Dataset items
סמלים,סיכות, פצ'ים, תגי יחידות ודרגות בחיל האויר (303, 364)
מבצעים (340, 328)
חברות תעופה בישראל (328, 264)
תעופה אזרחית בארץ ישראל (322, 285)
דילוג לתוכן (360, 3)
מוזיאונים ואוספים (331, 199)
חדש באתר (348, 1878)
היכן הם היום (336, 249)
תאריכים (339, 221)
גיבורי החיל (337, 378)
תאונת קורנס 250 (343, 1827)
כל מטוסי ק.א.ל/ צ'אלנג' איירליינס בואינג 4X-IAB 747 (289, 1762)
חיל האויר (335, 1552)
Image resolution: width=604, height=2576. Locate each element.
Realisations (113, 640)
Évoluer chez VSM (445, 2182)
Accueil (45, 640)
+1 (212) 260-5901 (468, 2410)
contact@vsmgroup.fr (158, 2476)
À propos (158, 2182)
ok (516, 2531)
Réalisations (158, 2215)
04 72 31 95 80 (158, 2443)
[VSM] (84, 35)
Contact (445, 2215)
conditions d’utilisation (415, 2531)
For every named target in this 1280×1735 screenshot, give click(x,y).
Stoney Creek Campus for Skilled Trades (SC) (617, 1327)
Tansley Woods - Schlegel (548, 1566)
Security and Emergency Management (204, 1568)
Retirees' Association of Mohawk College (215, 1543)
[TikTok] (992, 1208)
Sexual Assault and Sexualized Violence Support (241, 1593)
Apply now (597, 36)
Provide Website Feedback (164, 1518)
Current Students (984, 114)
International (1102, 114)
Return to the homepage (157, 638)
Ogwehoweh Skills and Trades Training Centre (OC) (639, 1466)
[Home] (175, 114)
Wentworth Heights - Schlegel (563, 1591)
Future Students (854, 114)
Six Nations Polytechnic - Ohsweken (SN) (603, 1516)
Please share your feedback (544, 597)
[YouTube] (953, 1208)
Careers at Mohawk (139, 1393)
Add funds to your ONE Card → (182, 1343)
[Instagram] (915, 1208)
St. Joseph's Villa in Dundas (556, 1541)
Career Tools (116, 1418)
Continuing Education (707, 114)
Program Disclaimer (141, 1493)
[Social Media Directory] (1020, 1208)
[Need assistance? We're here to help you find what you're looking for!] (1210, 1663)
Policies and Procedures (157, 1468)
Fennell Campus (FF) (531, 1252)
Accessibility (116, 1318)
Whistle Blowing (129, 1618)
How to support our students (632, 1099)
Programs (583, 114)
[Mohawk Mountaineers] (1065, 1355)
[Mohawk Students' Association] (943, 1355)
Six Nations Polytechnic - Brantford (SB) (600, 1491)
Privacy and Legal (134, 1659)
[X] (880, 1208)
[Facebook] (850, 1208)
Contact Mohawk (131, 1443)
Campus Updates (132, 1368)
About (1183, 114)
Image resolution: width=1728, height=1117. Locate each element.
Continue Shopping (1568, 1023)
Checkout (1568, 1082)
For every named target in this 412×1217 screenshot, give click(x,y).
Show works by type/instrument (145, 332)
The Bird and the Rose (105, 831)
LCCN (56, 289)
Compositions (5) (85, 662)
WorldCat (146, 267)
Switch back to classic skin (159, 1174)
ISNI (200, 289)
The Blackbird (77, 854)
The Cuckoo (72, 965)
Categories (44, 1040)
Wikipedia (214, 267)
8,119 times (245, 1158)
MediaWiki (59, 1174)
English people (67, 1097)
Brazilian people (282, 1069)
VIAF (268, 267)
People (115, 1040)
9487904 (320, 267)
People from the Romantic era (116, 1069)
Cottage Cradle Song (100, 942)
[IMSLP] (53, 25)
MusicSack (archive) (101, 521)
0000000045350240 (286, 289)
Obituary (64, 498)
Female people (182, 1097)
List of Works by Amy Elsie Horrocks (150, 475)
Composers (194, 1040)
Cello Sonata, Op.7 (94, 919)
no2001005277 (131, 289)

▸ **Aim of the task**
Which of the lines above include the word "Image"? List those lines.

▸ **Output of the exercise**
Image resolution: width=604, height=2576. Locate each element.
Image resolution: width=1728, height=1117. Locate each element.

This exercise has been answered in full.